The pressure is part of a growing effort to pull taxpayer money away from certain industries, such as tobacco, firearms or fossil fuels, seen at odds with the public good. In February, the second largest teachers union in America encouraged pension managers to stay away from private equity firms that profit from mass incarceration. Some funds have already begun divesting public stock holdings of prison operators.

Platinum has made several changes since taking ownership of Securus in 2017, according to Mark Barnhill, the firm’s head of investor relations and author of the unsigned statement shared with clients. These included overhauling management, providing more transparency on rates, increasing the number of free calls provided during national emergencies, and investing in cybersecurity, he said in subsequent emails and a phone interview. He declined to comment on Platinum’s fundraising efforts.

Securus didn’t respond to requests seeking comment on its business practices prior to Platinum’s acquisition.

Troubled Past

Pensions for teachers in Pennsylvania and New York City are among the largest investors in the Platinum Equity Capital Partners IV fund that owns Securus, according to data compiled by Bloomberg from publicly available sources.

“As a limited partner in Platinum Equity, PSERS has no say in what companies Platinum decides to acquire,” Pennsylvania Public School Employees’ Retirement System spokesman Steve Esack said via email, adding that PSERS is satisfied with the responses it has received from the private equity firm. “We also do not have an investment policy that would restrict or limit investments.”

A spokeswoman for the office of New York City Comptroller Scott Stringer, who serves as investment adviser to the city’s five public pension funds including the Teachers’ Retirement System of the City of New York, declined to comment.

Headquartered in Dallas, Securus is no stranger to controversy. The company has been criticized for charging as much as $25 for a 15-minute phone call from local jails and for requiring inmates to pay extra fees to open, fund and close accounts.

It also used to require some facilities that installed its video-call products to restrict in-person visitation hours.

“That practice was discontinued in 2016, prior to our ownership, and we have directed management of the company to ensure that it is not resurrected in any new contracts,” Platinum said in the statement to investors.

The average cost of a phone call through Securus is currently around 15 cents per minute and has declined by 14% over the past year, according to Barnhill. Commissions that providers such as Securus pay back to the correctional agencies can account for over 80% of the rate charged to inmates in some jurisdictions. Without those payments, the average cost of a Securus call would fall to 10 cents per minute, he said.

Political Pressure

Private equity capital and cheap financing have fueled a wave of consolidation in the prison services industry over the past several years. With fewer opportunities to grow through takeovers and increased political pressure on local governments to conform to ESG standards, times for the industry aren’t as rosy as they used to be.

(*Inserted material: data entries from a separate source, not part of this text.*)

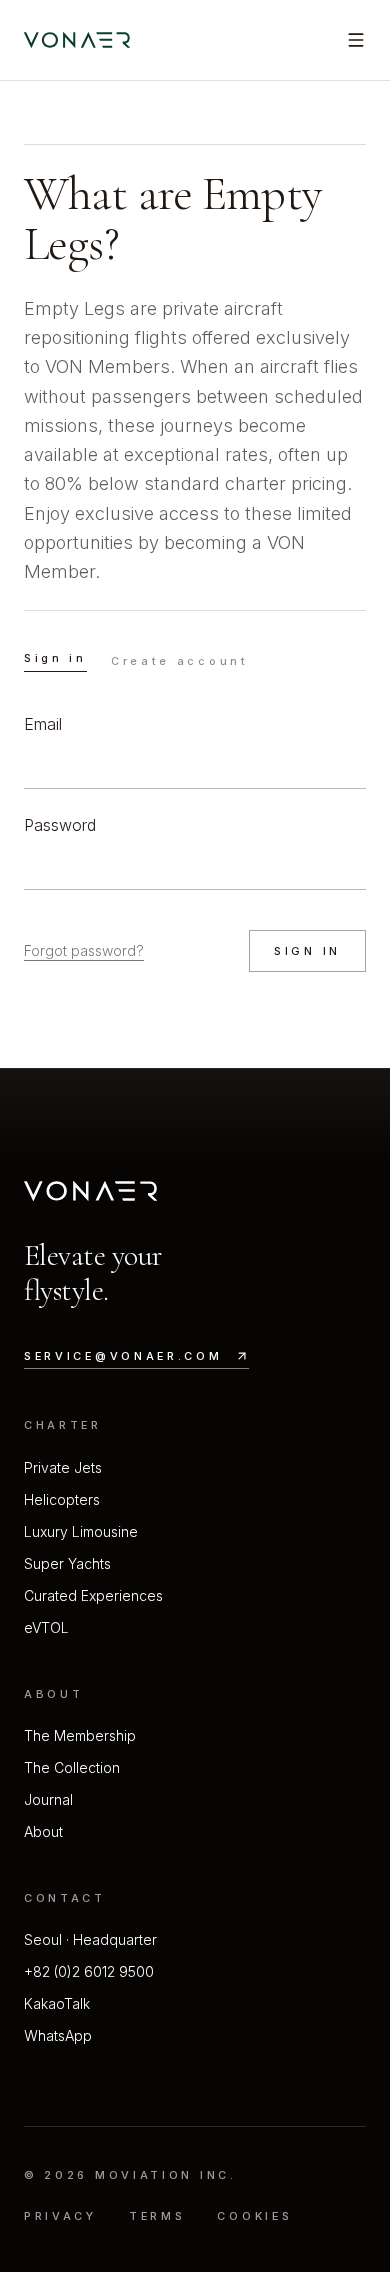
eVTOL (46, 1627)
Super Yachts (67, 1563)
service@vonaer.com (123, 1356)
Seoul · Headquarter (90, 1939)
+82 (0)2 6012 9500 (89, 1971)
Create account (180, 661)
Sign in (55, 658)
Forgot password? (84, 950)
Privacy (60, 2216)
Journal (48, 1799)
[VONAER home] (77, 40)
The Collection (72, 1767)
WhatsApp (58, 2035)
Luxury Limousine (81, 1531)
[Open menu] (356, 40)
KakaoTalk (57, 2003)
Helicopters (62, 1499)
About (43, 1831)
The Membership (80, 1735)
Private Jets (63, 1467)
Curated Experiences (93, 1595)
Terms (157, 2216)
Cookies (254, 2216)
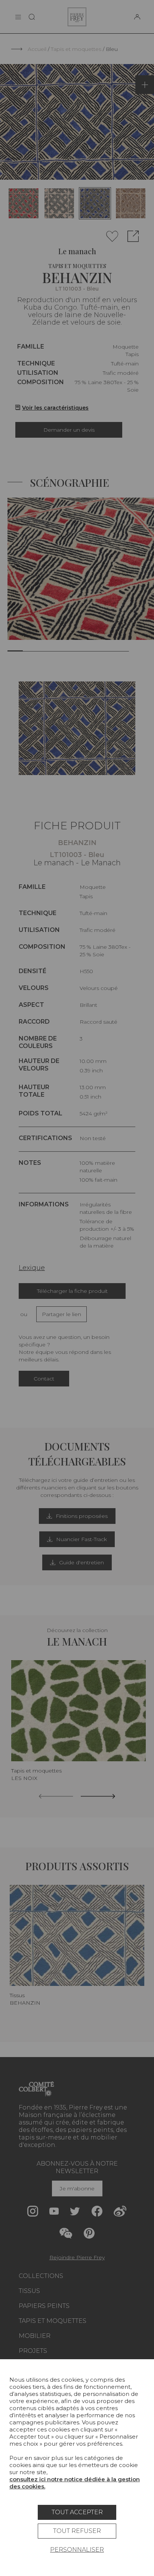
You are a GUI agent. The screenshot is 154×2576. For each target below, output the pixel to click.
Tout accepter (77, 2512)
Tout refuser (77, 2530)
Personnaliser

New York this month became the first major jurisdiction in the U.S. to make phone calls free for inmates, with the Department of Corrections agreeing to cover the cost of the service.

In April, Securus abandoned a plan to acquire smaller rival Inmate Calling Solutions LLC after the Federal Communications Commission determined the deal would have harmed competition in the industry. The Justice Department reached a similar conclusion. Securus and its main competitor, Global Tel*Link Corp., already control around 80% of the inmate telecommunications market, according to S&P Global Ratings.

“Consolidation in the industry has allowed them to maintain high calling rates,” said Michael Pidgeon, an analyst at S&P who said state-by-state regulation is one of the biggest risks facing the industry over the next few years. “There has been so much public outcry about this that there is a risk political pressure could snowball.”